Mills Oakley adds Tamara Heng, Jennie-Lee Schloffer, Tina Tomaszewski as partners

National firm's partnership has grown to 169 with the hires of these three women

Mills Oakley adds Tamara Heng, Jennie-Lee Schloffer, Tina Tomaszewski as partners
Tamara Heng, Jennie-Lee Schloffer, Tina Tomaszewski of Mills Oakley

Mills Oakley has welcomed partners Tamara Heng in Perth, Jennie-Lee Schloffer in Brisbane, and Tina Tomaszewski in Adelaide. The lateral hires of these women has grown the national firm’s partnership to 169.

Mills Oakley is very pleased to welcome Tamara, Jennie-Lee and Tina to the partnership,” said John Nerurker, Mills Oakley’s chief executive officer, in the firm’s media release.

Heng, coming from Lavan, has joined Mills Oakley’s property team. She has experience in a wide range of property and general commercial transactions, with a focus on the development of and investment in real estate and complex structured transactions.

With deep knowledge about all classes of real estate, she has worked on the acquisition and disposal of property assets, due diligence, subdivisions, development, development agreements, joint ventures, complex leasing, and strategic projects for property developers and government clients.

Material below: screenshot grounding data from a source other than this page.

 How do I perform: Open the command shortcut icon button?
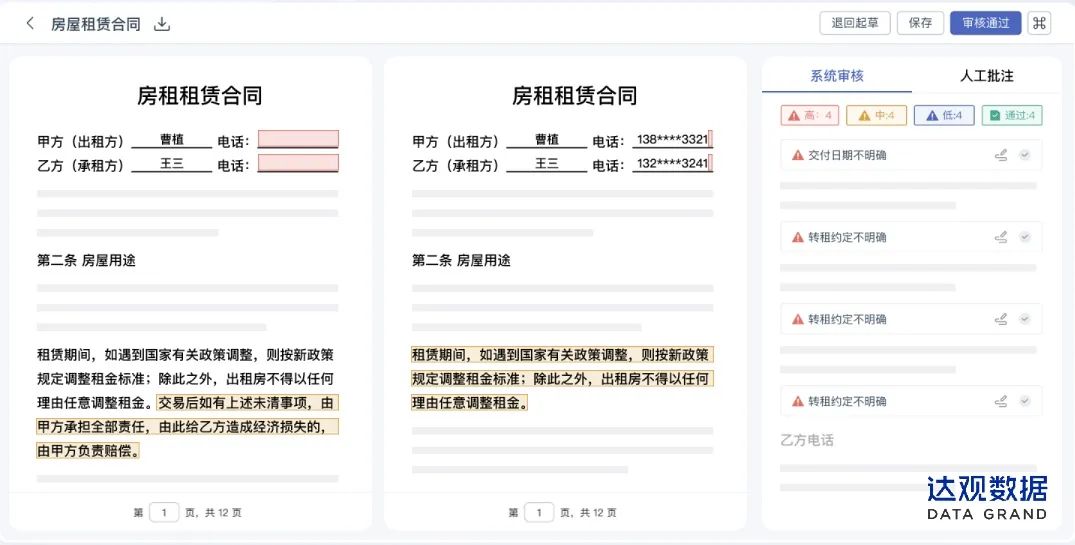tap(1040, 23)
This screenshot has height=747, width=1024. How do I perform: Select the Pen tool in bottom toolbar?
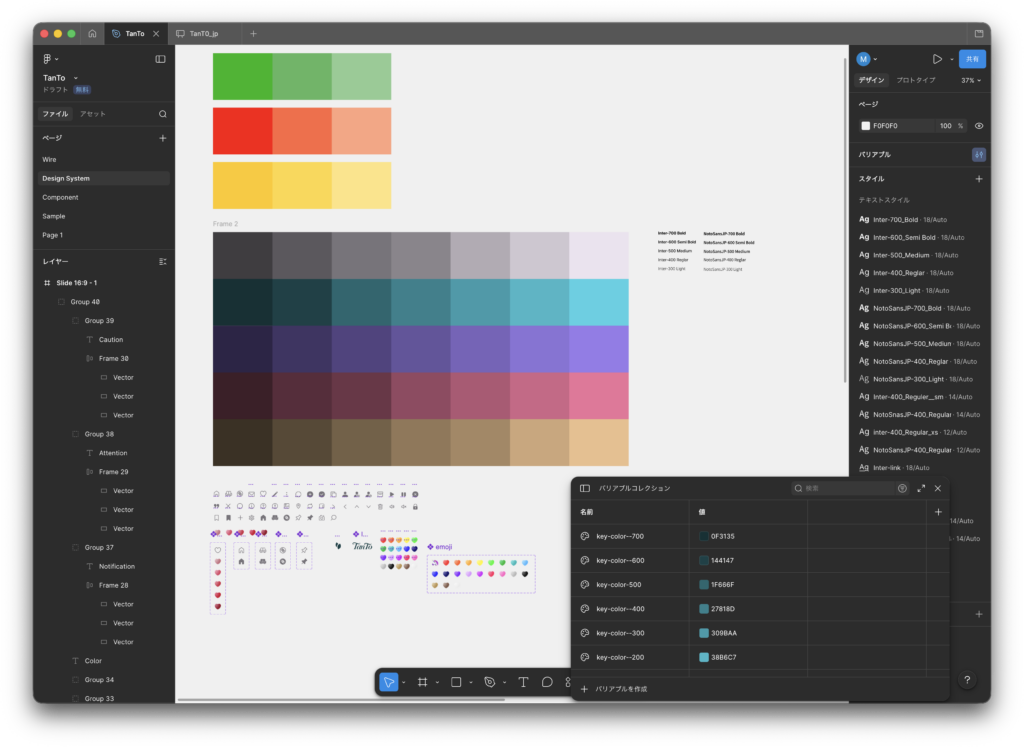click(x=489, y=682)
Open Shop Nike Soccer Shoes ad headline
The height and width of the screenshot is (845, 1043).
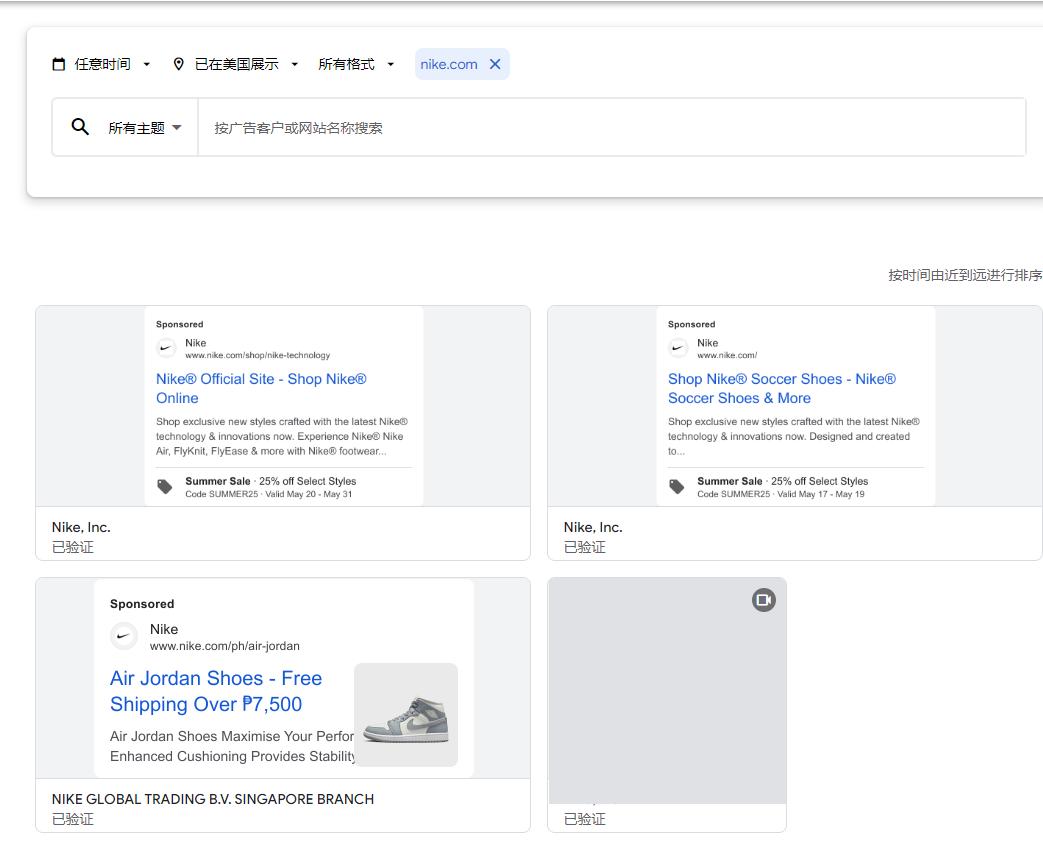click(x=781, y=388)
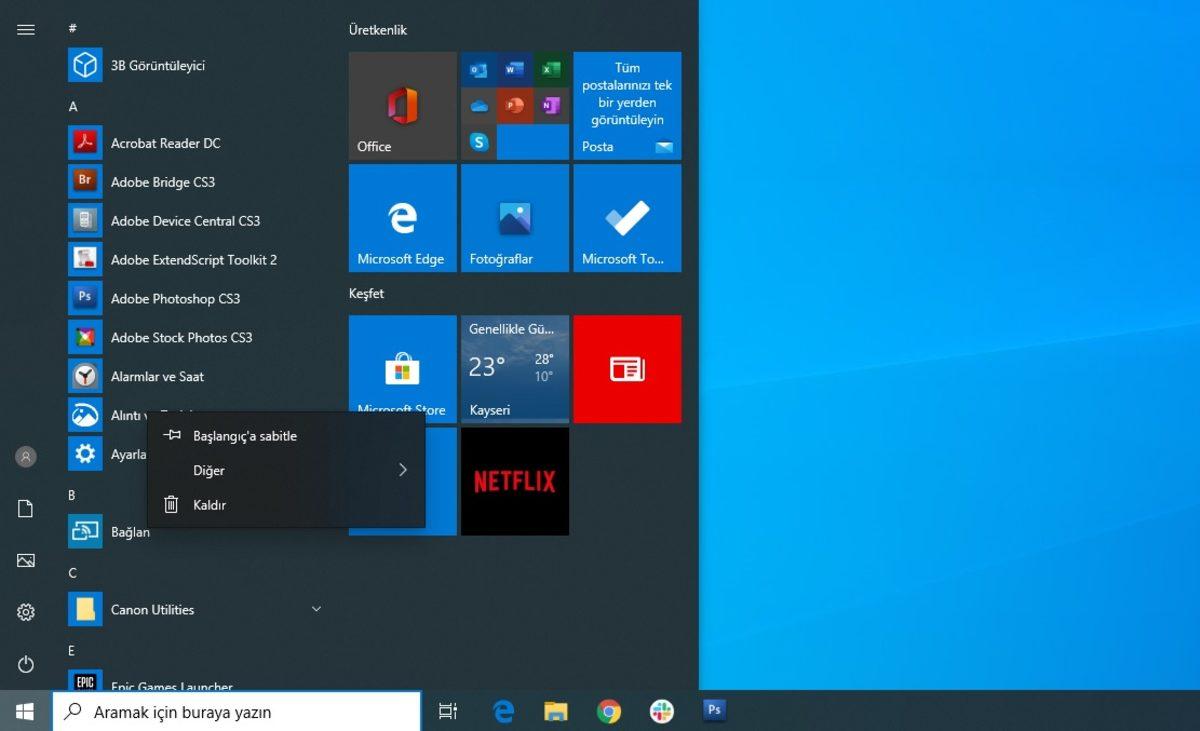Launch Word from the Office tile group
Screen dimensions: 1200x731
pyautogui.click(x=515, y=69)
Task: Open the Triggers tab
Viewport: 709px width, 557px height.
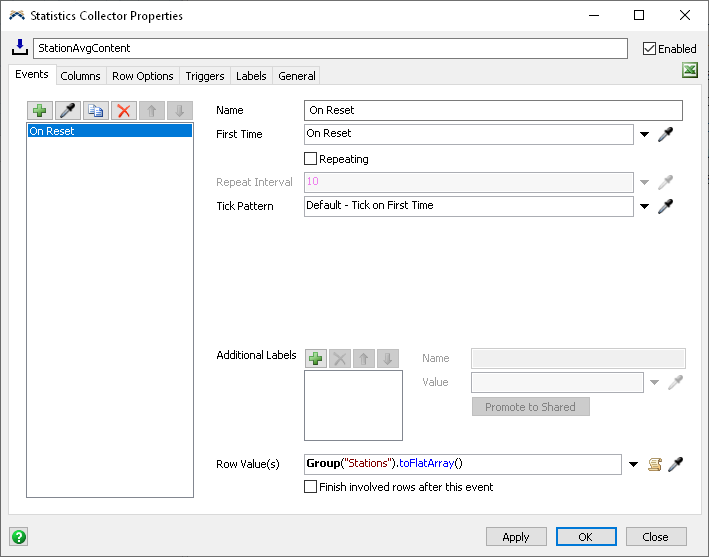Action: [x=205, y=76]
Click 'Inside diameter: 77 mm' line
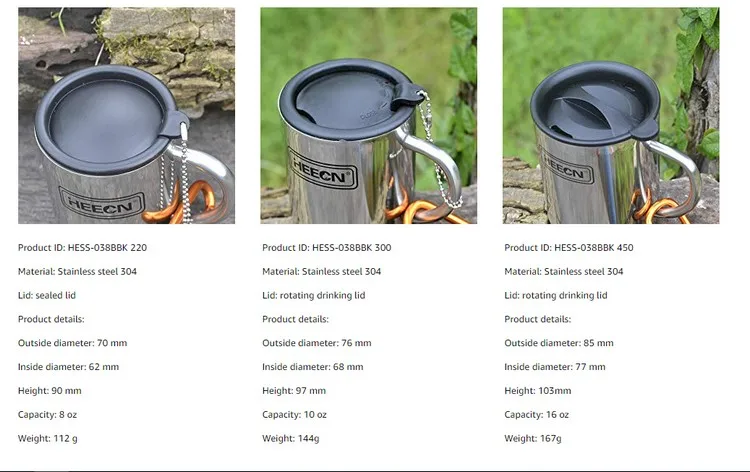The image size is (750, 472). [x=555, y=367]
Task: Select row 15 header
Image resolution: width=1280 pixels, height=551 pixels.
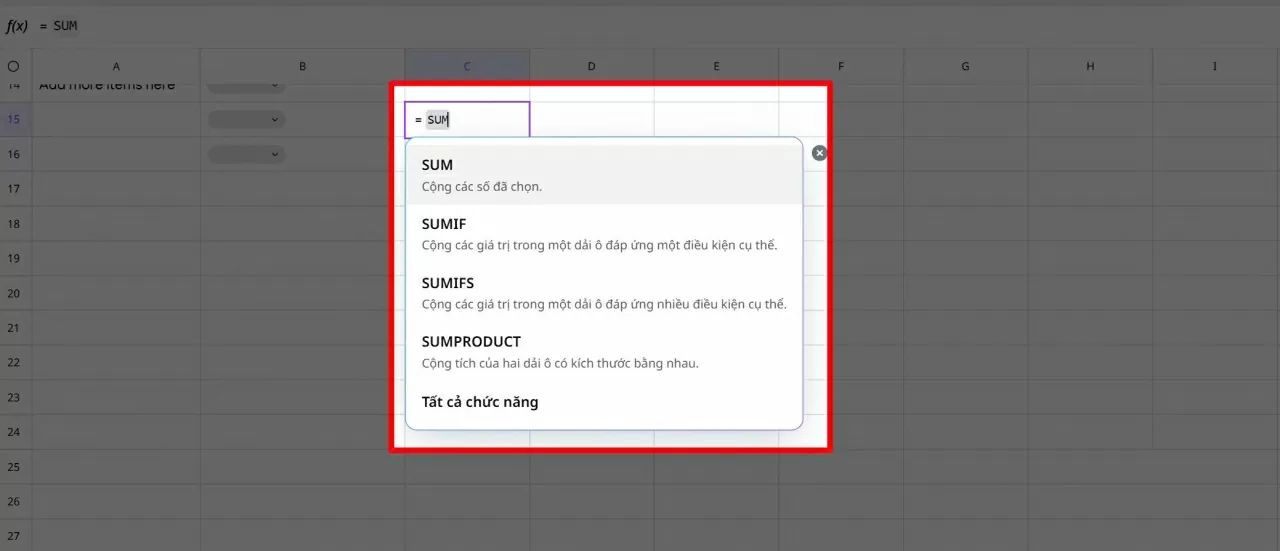Action: point(14,120)
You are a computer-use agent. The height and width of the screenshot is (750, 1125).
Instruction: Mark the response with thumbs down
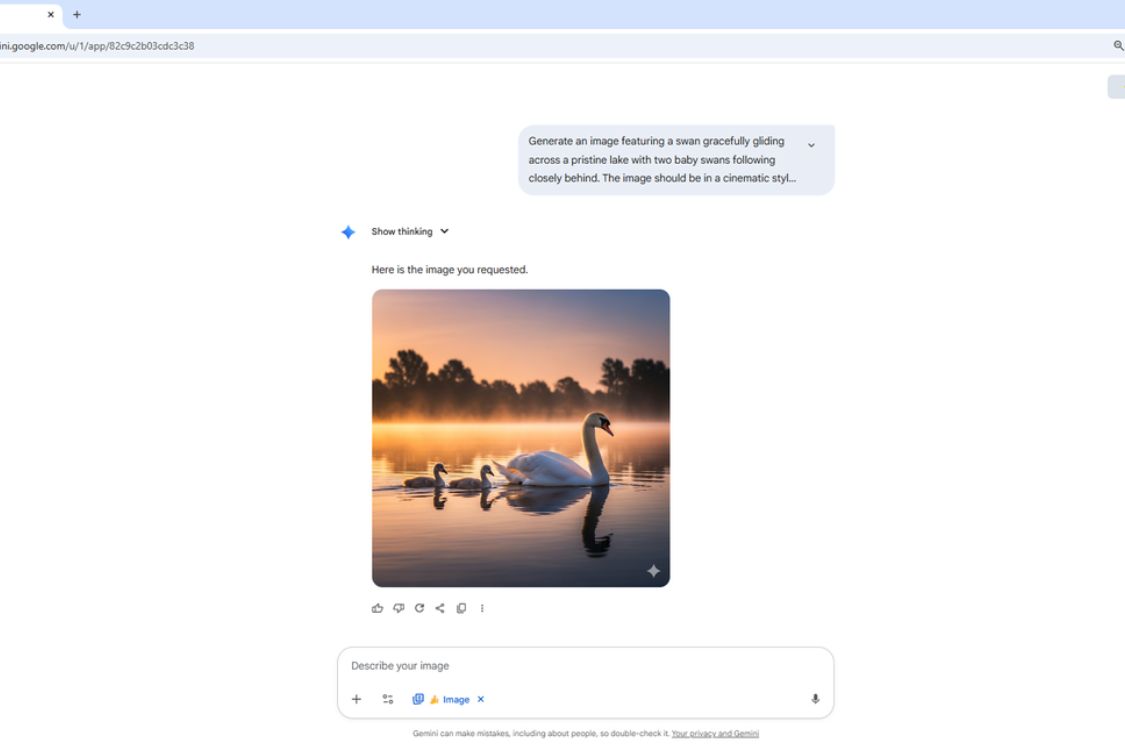point(398,608)
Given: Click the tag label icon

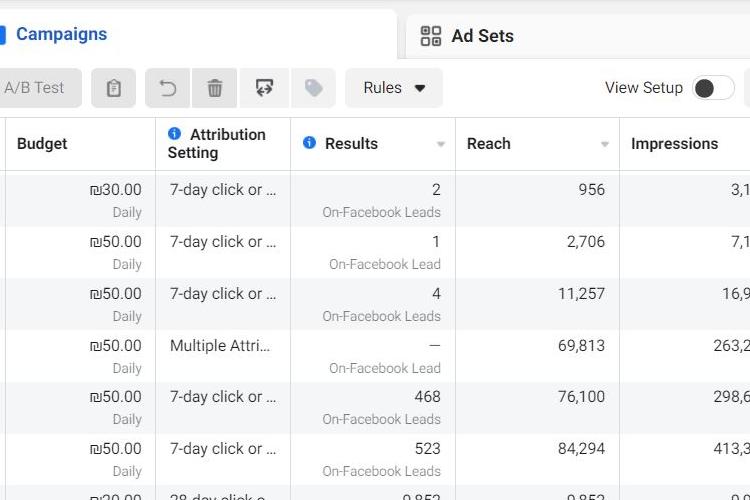Looking at the screenshot, I should pyautogui.click(x=314, y=88).
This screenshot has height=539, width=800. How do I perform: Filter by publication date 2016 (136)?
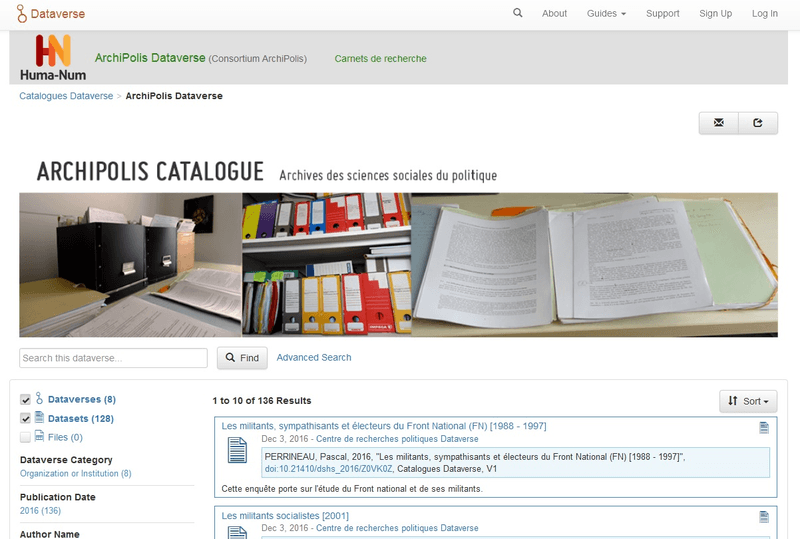tap(40, 511)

Schloffer – who previously worked at Allens and McCullough Robertson – has garnered more than 14 years of broad experience in the practice areas of commercial litigation, dispute resolution, and insolvency.

She also has extensive experience managing litigation across both federal jurisdictions and the state jurisdictions of Queensland, Victoria, and New South Wales. She is both adept at project managing large-scale litigation and eager to handle matters more personal to clients.

Tomaszewski has joined Mills Oakley’s government, civil litigation, and disputes team after over 25 years at South Australia’s Crown Solicitor’s Office. She continues to act for the State of South Australia and the Solicitor for the Northern Territory.

Her experience covers medical malpractice, defamation, general civil litigation, industrial and workers compensation litigation, third party asbestos recovery actions, Royal Commission inquiries, and coronial inquests with whole-of-government implications. She was recently junior counsel in a domestic, family, and sexual violence coronial inquest in the Northern Territory.

“All three are outstanding legal practitioners in their fields, and we look forward to the many benefits their leadership and expertise will bring to our firm,” Nerurker said in the firm’s media release.

Mills Oakley – which has been active for 160 years – has offices in Adelaide, Brisbane, Canberra, Darwin, Melbourne, Perth, and Sydney.